Le sexe « faible », qu’ils disent… Part. 1 : Nassau appartient à celles qui y vivent

Le sexisme et le patriarcat est implanté dans les sociétés occidentales depuis des millénaires, c’est un fait que plus personne n’oserait contredire. Ainsi, l’Histoire, qui a été écrite par les hommes, invisibilise complètement la vie et l’expérience vécue des femmes. Pourtant, elles ont toujours représenté à peu près la moitié de la population mondiale. La moitié.

Alors que faisaient-elles, ces filles de joie, ces ombres de la rue, ces épouses plus ou moins résignées, ces femmes au foyer, au four et moulin ? Où étaient-elles ? Comment ont-elles contribué à la société, autrement que par la mise à disposition de leur utérus, cet organe que les hommes ont de tout temps essayé de contrôler ?
Nous n’allons pas tirer de portraits exhaustifs de toutes les femmes occidentales du 18ème siècle, il faudrait un livre entier pour ça (Histoire des femmes – tome 3, de Michelle Perrot, à tout hasard…). Nous allons nous concentrer sur les femmes qui peuplent l’univers de Ruth Wolff, et plus particulièrement Nassau, le repaire pirate des Bahamas.

Car, si le premier tome des aventures de Ruth Wolff ne donne pas encore une idée bien précise de qui étaient ces femmes, les prochains tomes leur feront une part belle.

De façon quelque peu manichéenne, nous pouvons séparer les femmes de Nassau en deux catégories : celles qui gagnent leur vie, et les autres. Dans cet article, nous nous intéresserons aux premières.

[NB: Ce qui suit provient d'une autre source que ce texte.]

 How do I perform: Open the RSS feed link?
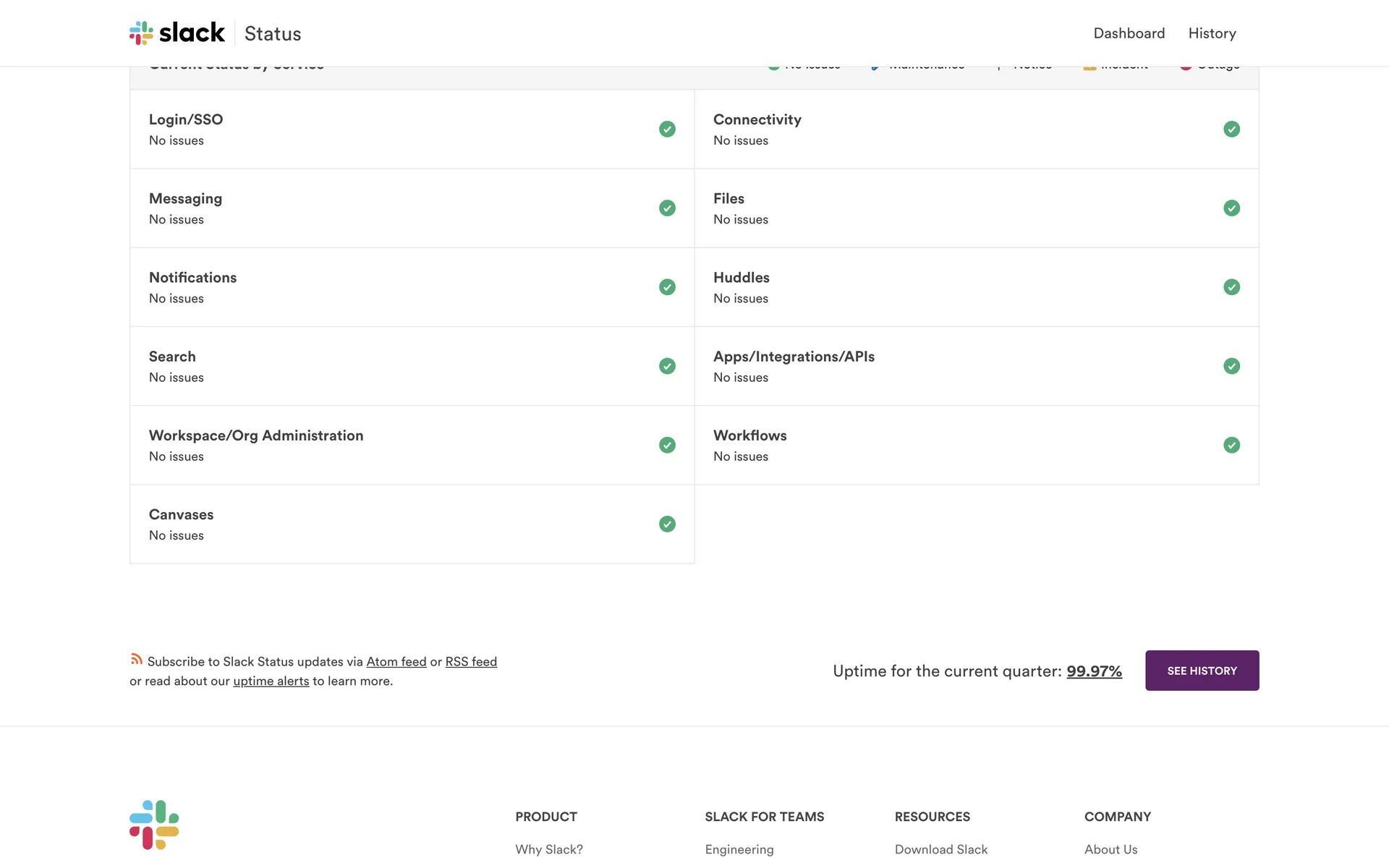click(x=471, y=662)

Eleanor Guthrie (qui gère les affaires commerciales de son père en son absence), Ann Bonny (pirate), Jack Rackham, et Max (prostituée devenant maquerelle et femme d’affaires). Sur ces 4 personnages de la série Black Sails, 2 ont réellement existé. Eleanor et Max incarnent parfaitement ces modèles de femmes, vivant à terre, cherchant l’indépendance financière. Des personnages fictifs certes, mais représentatifs d’une certaine réalité de l’époque.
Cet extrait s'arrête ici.